Musasa Project Launches GBV Braille Publication

IN a move to promote inclusive access to Gender Based Violence (GBV) services as well as bridge existing gaps to accessing services, Musasa Project has produced a Braille publication to cater for women and girls with visual impairment and those with low vision.

By Michael Gwarisa

Publication of the two paged pamphlet was made possible through support from the United Nations Population Fund in Zimbabwe (UNFPA-Zimbabwe), the United Nations Partnership on the Rights of Persons with Disabilities (UNPRPD) and the United Nations Development Programme (UNDP) under the program “Increasing access to GBV information and services to persons with Disabilities.”
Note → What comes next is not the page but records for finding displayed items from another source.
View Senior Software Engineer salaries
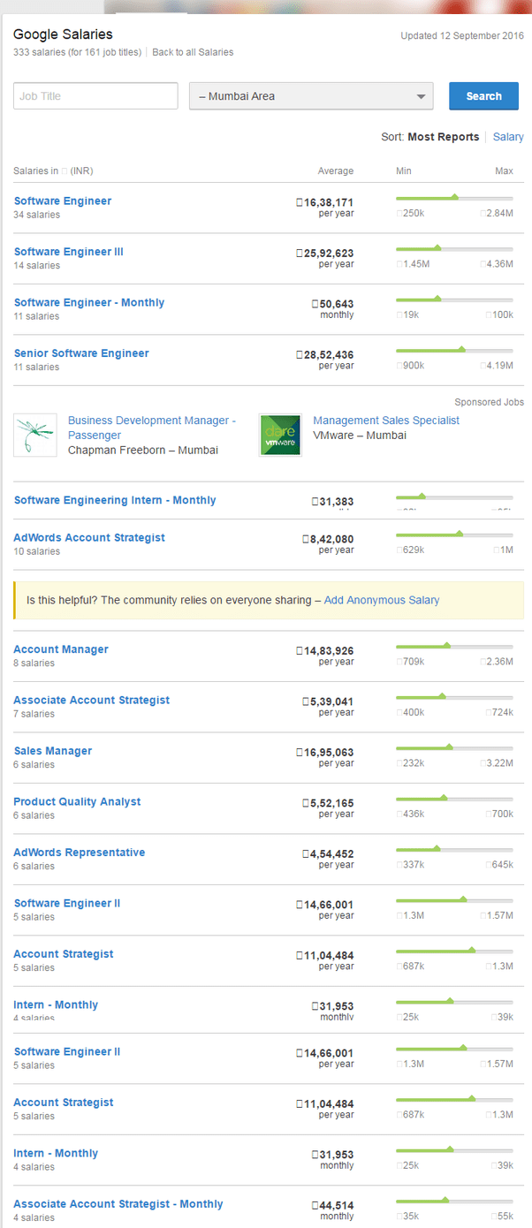 (81, 352)
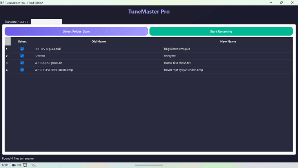The width and height of the screenshot is (298, 168).
Task: Click the battery icon in the taskbar
Action: 14,165
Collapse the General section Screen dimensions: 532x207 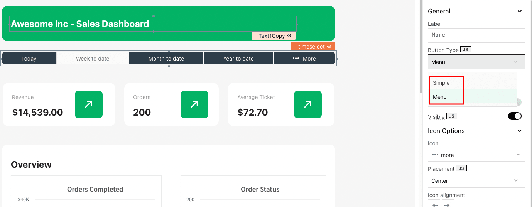point(519,11)
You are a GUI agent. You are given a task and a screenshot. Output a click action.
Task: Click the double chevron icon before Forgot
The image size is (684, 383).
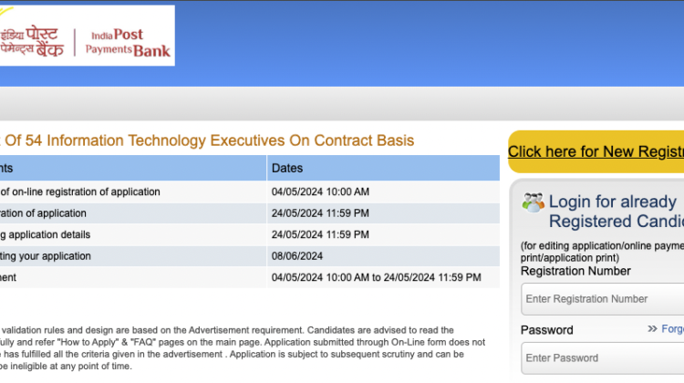(x=652, y=328)
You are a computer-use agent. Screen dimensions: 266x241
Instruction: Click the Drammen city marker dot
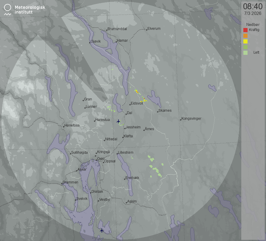point(62,184)
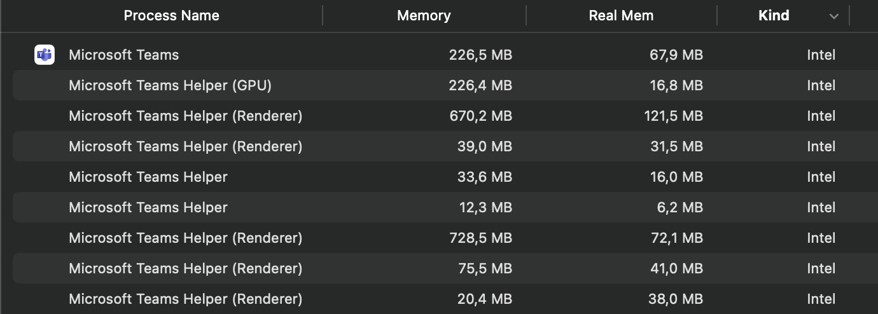The height and width of the screenshot is (314, 878).
Task: Click the Microsoft Teams app icon
Action: tap(44, 55)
In an interview with HealthTimes, Musasa Project Advocacy Officer, Rotina Mafume Musara said they had noted some existing inequalities and gaps towards accessing GBV services and as a result, some women especially those with various disabilities were failing to report abuse on time.

Musasa is committed to leaving no-one behind in GBV prevention and response interventions. It is for this reason that the organisation is making steps to deliberately strengthen disability inclusion. We have shelters that accommodate survivors from all walks of life and it is important for Musasa to ensure that the facilities are accessible to persons with disability to avoid stigma and discrimination of PWD.

“In 2020, Musasa assisted a total of 1061 women and girls with disabilities. It is through this interface that Musasa also identified gaps in GBV response hence the need to rectify these challenges in order to ensure a sensitive and disability inclusion centred approach. Survivors that have come in contact with Musasa have highlighted how they failed to report on time due to limited knowledge on available GBV services,” said Mafume.

She added that most GBV information across the country was not translated to braille or sign language and this project has come through to create information packages that are disability inclusive.

“These will be distributed across all Musasa operational districts so that there is targeted information dissemination for persons with disability. The support from UNFPA, UNPRPD, and the Multi- Partner Trust Fund made this project possible. Our total reach for Women with Disabilities is 614 for 2021.

“In most interventions what is often masked as “good intentions” are, in fact, acts of serious discrimination and violence that is why Musasa works with PWD and disability organisations to put in place interventions based on their specific needs. The intersection between disability and gender-based violence is of particular concern because some forms of violence against women with disabilities have remained very high,” she said.

Women with disabilities around the world experience much higher levels of physical, sexual, and psychological violence, for longer periods of time and with worse physical and mental outcome as a consequence of violence than women without disabilities.

“Women and girls with disabilities in Zimbabwe also continue to face intense violence and feedback has shown that patriarchy, assumed powerlessness by perpetrators and social norms perpetuate this violence. One of the challenges that PWD continue to face is the barrier to access protection and legal services due to lack of information, structures and systems that are not friendly to survivors with disability.”

According to the previous Demographic Health Survey (DHS), one in every three women
in Zimbabwe aged 15 to 49 has experienced physical violence, and about 1 in 4 women
have experienced sexual violence, since the age of 15.

Meanwhile, Zimbabwe is currently implementing the Spotlight Initiative, a global multi-year partnership initiated by the European Union and the United Nations, in partnership with Governments, to eliminate all forms of violence against women and girls by 2030. Musasa project amongst other organisations are implanting the Spotlight Initiative in various districts across the country.

Launched in Zimbabwe in 2019, the implementation of the programme is led by the United Nations Resident Coordinator, in partnership with six UN agencies – namely ILO, UNDP, UNESCO, UNFPA, UNICEF and UN WOMEN, the European Union Delegation and civil society organizations.

With a funding commitment of USD30 million from the EU, the Spotlight Initiative in Zimbabwe is being implemented in five provinces across Zimbabwe, including Mashonaland Central, Harare, Manicaland, Mashonaland West, and Matabeleland South under the following six pillars: Legislative and Policy Framework; Strengthening Institutions; Prevention and Social Norms; Delivery of Quality Services; Data Availability and Capacities, and Women’s Movement and Civil Society.